Raw records:
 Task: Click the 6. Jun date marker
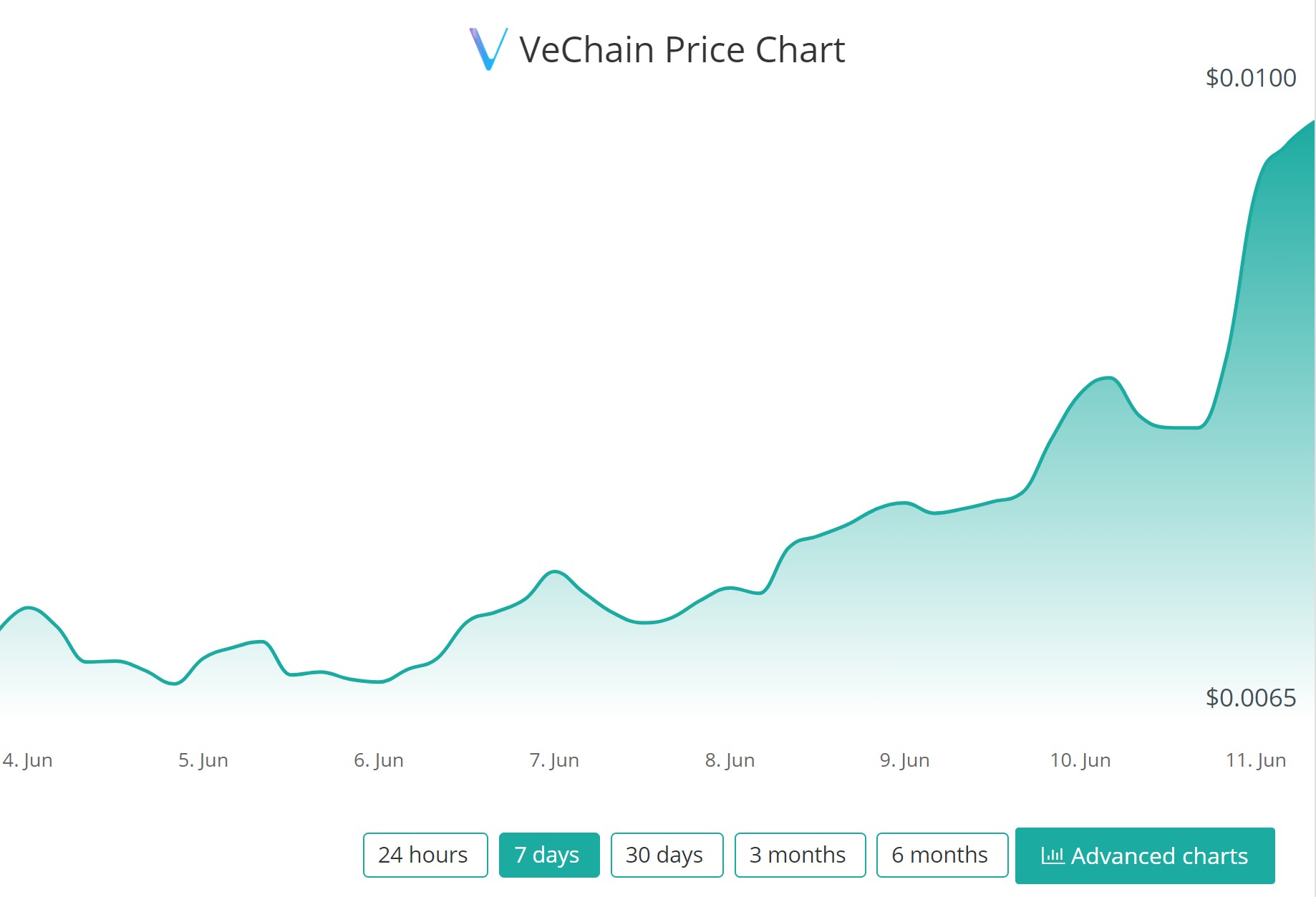pyautogui.click(x=379, y=760)
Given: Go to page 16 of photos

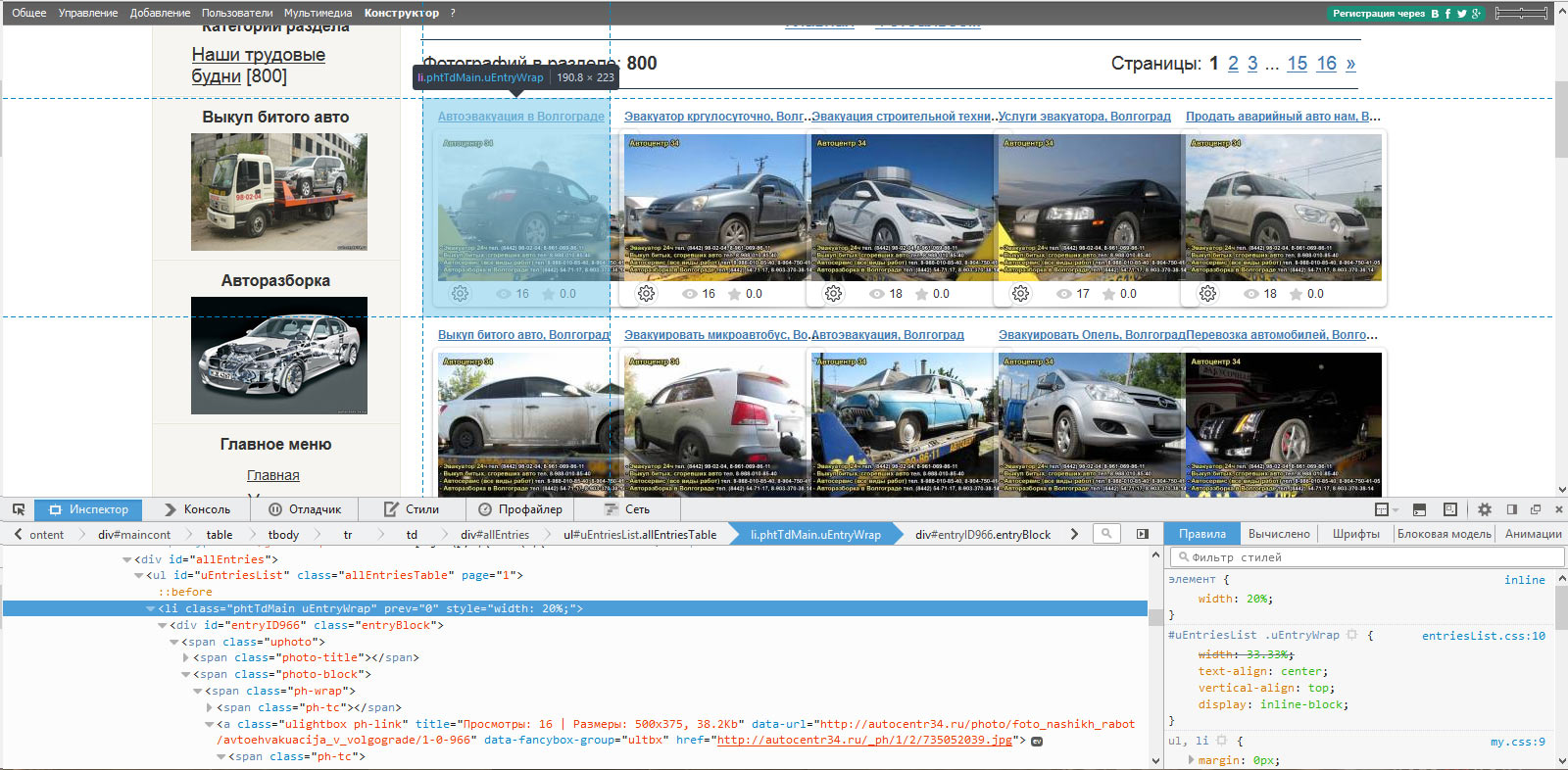Looking at the screenshot, I should point(1326,64).
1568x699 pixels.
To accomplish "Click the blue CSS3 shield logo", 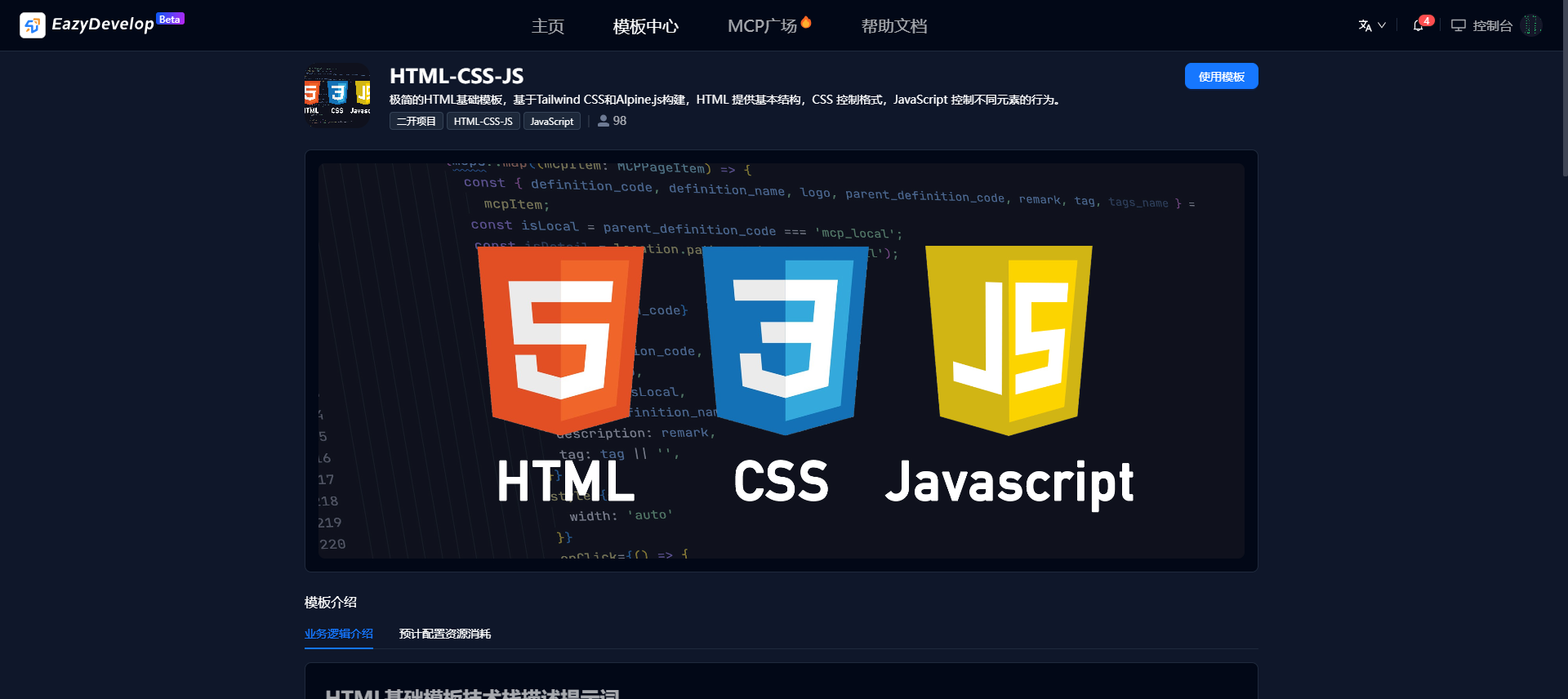I will [x=785, y=339].
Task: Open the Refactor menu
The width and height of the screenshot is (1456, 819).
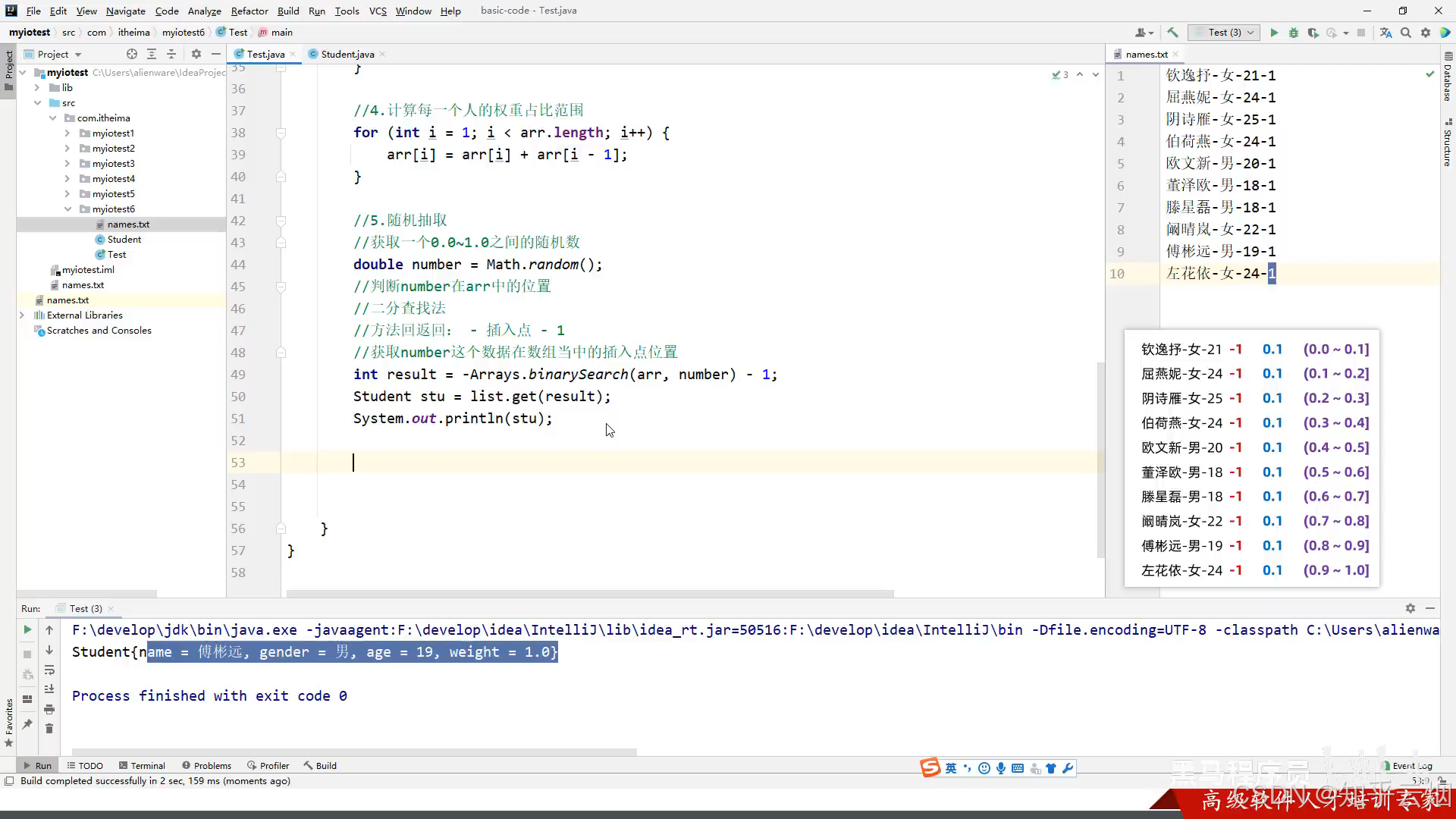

=== Problem requirements ===
Rewrite the lines starting with the one that contains "Task: Open the Refactor menu" and running through the end of the records, changing "Refactor" to "Format" and keeping everything else the same. Leave the pictures out.

=== Full output ===
Task: Open the Format menu
The width and height of the screenshot is (1456, 819).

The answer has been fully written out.